This session examines the dynamic role of consent for the processing of genetic/genomic biological materials and associated data in an evolving European data-driven society. It explores how the evolution of consent for health-related research — with specific attention to genetic/genomic biological materials and associated data — is increasingly driven by data and AI policies in European legislation from the GDPR to the DGA, EHDS, AI Act, and EOSC. 

The session is designed to be interactive and create a space for open discussion on a critical topic of importance to ethics and citizen rights, at the interface between data, AI systems, and genetic/genomic research.

The session elucidates the developing legal and ethical relationship between the data subject and his/her data, examining how evolution in consent frameworks and requirements impacts fundamental concepts of privacy, control, and governance in genetic/genomic research. 

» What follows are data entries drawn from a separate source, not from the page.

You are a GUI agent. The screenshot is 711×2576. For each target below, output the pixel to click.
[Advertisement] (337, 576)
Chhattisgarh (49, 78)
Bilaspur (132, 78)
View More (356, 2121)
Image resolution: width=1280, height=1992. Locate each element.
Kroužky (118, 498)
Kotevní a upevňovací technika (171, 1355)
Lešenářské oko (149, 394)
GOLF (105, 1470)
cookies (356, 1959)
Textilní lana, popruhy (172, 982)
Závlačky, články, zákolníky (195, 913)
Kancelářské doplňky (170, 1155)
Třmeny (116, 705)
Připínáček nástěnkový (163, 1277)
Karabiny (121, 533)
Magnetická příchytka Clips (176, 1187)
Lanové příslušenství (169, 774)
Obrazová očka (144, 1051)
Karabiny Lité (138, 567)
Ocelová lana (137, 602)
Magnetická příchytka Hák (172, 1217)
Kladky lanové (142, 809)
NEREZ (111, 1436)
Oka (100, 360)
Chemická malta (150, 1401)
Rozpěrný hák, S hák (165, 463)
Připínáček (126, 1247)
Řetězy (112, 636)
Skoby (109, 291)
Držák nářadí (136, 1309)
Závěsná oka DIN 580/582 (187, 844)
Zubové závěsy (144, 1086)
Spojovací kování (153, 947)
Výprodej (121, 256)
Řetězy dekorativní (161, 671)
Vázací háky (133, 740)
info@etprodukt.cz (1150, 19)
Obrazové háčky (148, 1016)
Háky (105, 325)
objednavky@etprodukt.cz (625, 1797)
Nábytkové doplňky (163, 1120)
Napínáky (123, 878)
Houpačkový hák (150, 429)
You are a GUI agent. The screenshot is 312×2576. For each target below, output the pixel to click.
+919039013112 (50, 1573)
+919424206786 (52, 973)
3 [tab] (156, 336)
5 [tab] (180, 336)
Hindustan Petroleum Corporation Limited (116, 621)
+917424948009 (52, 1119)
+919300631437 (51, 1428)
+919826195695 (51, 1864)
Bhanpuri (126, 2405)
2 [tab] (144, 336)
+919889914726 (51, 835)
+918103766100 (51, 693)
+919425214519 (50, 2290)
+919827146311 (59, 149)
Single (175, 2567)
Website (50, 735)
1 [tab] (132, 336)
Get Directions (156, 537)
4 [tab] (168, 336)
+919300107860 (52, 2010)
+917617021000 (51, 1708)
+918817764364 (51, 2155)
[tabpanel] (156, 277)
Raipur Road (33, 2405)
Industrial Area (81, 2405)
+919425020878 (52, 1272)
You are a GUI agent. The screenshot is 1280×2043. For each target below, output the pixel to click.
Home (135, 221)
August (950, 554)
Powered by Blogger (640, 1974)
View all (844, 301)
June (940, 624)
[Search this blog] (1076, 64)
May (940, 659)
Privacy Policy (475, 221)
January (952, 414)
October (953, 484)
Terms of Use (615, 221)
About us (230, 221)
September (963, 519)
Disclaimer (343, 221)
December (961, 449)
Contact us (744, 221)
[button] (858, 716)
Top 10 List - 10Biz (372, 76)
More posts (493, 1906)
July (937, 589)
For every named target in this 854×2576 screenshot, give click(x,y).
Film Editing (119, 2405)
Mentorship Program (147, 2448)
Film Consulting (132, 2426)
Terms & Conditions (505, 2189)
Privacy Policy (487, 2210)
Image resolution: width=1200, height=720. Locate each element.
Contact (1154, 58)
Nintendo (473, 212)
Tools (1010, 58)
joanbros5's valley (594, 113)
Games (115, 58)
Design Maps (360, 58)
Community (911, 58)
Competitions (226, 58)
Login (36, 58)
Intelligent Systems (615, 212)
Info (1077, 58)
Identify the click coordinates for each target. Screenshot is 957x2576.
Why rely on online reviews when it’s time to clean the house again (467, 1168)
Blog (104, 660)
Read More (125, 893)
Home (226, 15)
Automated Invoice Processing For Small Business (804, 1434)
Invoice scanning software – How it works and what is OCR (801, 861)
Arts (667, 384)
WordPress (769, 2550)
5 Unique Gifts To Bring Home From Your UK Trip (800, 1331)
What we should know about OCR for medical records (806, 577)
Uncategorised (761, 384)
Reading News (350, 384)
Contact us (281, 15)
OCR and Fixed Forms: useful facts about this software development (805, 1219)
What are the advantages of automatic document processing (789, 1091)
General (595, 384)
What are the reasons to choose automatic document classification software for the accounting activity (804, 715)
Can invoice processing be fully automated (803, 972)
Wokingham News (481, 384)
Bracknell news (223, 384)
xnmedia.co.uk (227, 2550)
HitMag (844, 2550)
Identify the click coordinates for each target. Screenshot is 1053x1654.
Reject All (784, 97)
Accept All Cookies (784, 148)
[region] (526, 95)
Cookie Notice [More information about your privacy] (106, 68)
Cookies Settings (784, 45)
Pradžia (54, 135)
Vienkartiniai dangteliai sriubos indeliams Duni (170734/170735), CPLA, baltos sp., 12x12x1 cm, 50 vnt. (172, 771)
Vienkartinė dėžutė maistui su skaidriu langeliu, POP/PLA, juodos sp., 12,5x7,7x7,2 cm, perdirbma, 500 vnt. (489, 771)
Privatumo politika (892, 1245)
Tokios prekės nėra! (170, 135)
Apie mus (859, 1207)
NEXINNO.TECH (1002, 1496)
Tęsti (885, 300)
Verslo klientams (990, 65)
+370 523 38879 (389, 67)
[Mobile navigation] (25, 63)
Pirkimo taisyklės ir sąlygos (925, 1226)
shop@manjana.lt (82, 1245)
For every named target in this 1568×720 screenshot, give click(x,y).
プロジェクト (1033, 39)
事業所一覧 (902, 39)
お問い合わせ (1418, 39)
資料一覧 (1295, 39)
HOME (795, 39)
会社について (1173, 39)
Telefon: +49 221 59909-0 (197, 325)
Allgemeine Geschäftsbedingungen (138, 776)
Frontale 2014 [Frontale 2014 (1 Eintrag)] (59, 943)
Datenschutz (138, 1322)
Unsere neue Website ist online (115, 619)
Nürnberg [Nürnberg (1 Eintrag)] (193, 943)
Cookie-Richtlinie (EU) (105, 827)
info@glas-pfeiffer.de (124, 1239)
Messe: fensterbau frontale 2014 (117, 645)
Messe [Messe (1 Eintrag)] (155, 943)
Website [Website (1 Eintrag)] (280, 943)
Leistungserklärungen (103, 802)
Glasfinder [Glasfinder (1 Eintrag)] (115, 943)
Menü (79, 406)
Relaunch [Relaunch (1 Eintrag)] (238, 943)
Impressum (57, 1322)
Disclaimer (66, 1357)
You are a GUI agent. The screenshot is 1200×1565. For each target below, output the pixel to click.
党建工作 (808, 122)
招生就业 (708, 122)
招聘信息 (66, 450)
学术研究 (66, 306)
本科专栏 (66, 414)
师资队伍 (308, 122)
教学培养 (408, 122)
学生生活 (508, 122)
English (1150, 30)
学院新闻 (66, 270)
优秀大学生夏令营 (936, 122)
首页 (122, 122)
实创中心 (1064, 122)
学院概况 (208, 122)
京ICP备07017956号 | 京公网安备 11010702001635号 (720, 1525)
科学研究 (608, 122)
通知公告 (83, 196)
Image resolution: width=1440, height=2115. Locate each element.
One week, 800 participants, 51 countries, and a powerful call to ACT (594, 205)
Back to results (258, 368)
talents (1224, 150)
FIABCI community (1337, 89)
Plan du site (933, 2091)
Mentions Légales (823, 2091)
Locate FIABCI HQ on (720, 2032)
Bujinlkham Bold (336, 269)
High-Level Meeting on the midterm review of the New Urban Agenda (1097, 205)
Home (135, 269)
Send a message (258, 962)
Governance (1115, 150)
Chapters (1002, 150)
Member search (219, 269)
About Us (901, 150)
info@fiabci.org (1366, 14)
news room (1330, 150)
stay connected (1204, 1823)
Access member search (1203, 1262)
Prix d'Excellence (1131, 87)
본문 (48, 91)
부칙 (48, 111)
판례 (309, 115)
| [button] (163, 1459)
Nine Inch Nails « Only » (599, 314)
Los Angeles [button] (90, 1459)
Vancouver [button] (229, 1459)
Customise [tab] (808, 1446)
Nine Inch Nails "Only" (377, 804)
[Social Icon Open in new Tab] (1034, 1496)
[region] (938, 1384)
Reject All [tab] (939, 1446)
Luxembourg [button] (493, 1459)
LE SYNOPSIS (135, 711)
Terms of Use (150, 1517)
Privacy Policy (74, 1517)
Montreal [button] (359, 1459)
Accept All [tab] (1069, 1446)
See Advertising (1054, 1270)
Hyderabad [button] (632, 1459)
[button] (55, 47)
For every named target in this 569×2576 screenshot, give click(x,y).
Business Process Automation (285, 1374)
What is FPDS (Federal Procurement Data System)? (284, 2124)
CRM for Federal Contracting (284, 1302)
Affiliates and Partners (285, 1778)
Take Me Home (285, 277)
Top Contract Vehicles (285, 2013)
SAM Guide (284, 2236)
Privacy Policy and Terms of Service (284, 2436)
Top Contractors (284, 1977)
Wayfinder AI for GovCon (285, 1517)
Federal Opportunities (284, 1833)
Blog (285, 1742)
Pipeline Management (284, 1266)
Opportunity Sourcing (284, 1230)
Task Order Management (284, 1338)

The session will look at the ongoing modifications of consent, from "taking control over one’s data" to questions of "legacy consent" to "broad consent" to "informed choice" to "data donation" to "a common European data altruism consent form" for genetic/genomic research. Where will consent land for human biological materials and associated data in genetic/genomic research in the evolving EU context, where machine learning and AI are developed in regulatory sandboxes for uses in the European Health Data Space?

The session confronts genetic/genomic research with the evolving role and understanding of consent within the fundamental EU Charter rights, and the ethics of high-risk AI systems developed for data management in data sharing and open-science structures.